Standardization has long been a route to attaining value from outsourcing, as providers can establish skills to be brought into play on a repeatable basis, and therefore attain economies of scale that benefit customers. Cost reduction benefits can be gained throughout the services lifecycle, from initial migration to post-implementation support, and when this is applied to BPO, these benefits can be driven into everyday operations, and amount to considerable savings that make a real difference to the bottom line.

It is anything but a new idea for an outsourcing provider to own the software platform as a vehicle for standardization, but TCS is aiming to take this to a new level by providing both the software services and BPO atop the platform. In undertaking this approach, TCS could be said to be competing with a broad range of vendors, from Oracle and SAP in terms of owning a vertically-focused software offering, to Hewitt, Liberata, and the other global pure-play BPO providers.

However, given the scale of ambition to attain growth in platform-based BPO services that TCS recently expounded, the company is hardly expected to be daunted – it aims to establish very substantial BPO businesses in insurance, retail, telecommunications, travel and hospitality, and healthcare within the next few years. Although TCS has been less acquisitive than some Indian competitors, that is expected to change in order to meet this challenge.

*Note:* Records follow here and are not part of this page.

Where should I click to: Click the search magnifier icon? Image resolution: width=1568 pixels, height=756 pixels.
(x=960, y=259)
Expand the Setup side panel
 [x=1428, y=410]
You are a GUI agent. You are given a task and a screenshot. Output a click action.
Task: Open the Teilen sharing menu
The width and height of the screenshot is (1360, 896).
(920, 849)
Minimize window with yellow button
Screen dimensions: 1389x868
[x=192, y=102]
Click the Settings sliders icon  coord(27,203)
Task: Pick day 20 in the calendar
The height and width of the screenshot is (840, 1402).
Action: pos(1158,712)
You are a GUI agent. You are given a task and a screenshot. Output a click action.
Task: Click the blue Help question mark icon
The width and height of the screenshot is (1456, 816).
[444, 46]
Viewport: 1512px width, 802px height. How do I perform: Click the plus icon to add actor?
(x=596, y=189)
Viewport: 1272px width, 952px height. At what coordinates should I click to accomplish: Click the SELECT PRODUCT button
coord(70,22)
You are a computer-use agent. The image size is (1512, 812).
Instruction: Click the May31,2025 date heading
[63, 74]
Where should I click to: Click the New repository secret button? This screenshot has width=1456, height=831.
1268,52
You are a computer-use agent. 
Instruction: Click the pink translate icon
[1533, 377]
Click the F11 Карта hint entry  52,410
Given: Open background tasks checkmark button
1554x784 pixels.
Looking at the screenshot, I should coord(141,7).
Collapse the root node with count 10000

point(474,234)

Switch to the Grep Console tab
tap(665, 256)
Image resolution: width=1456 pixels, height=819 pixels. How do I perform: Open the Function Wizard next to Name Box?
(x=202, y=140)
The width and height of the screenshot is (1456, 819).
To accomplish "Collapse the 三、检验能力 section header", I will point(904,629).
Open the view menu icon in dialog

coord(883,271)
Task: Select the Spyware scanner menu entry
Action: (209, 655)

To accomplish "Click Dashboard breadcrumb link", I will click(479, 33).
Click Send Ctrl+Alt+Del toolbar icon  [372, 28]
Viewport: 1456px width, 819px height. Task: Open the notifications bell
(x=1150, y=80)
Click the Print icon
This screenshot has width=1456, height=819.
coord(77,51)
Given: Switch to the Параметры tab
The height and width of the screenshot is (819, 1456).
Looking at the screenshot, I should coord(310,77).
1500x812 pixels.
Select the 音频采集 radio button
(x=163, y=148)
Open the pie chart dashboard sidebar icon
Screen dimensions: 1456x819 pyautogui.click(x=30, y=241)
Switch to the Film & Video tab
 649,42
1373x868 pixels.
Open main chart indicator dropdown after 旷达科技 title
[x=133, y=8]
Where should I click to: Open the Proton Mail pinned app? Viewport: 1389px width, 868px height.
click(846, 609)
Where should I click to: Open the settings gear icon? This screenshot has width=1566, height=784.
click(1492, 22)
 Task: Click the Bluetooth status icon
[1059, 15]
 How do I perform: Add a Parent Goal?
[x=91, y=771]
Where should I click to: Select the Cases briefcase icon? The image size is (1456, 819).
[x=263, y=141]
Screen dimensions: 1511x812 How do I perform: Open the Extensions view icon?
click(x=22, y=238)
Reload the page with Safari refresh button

For potential customers, there are a number of implications to consider. Undertaking BPO on a proprietary platform would certainly incur a loss of flexibility to change outsourcing provider. However, the potential cost reduction would be considerably greater in using one provider for end-to-end services. Customers would have to ensure they still had flexibility to accommodate their individual requirements, and also that a highly standardized approach would not lead to loss of opportunities for competitive advantage. For this reason, a platform-based approach is most appropriate for industry areas where cost reduction is the strongest driver, and process-level innovation is not a requirement.

This year’s ground-breaking deal with Pearl in the UK insurance industry showed TCS displaying strong commitment and maturity in approaching a highly competitive vertical market, to the extent that the newly-established TCS subsidiary, Diligenta, had to attain Financial Service Authority regulatory approval. TCS has such an impressive scale of ambition that one might doubt it could be achieved in total. However, the company has so far demonstrated an extremely strong capability to execute on its plans, and it is expected to make further forays into discrete vertical markets to gain software platforms on which to base BPO and end-to-end services.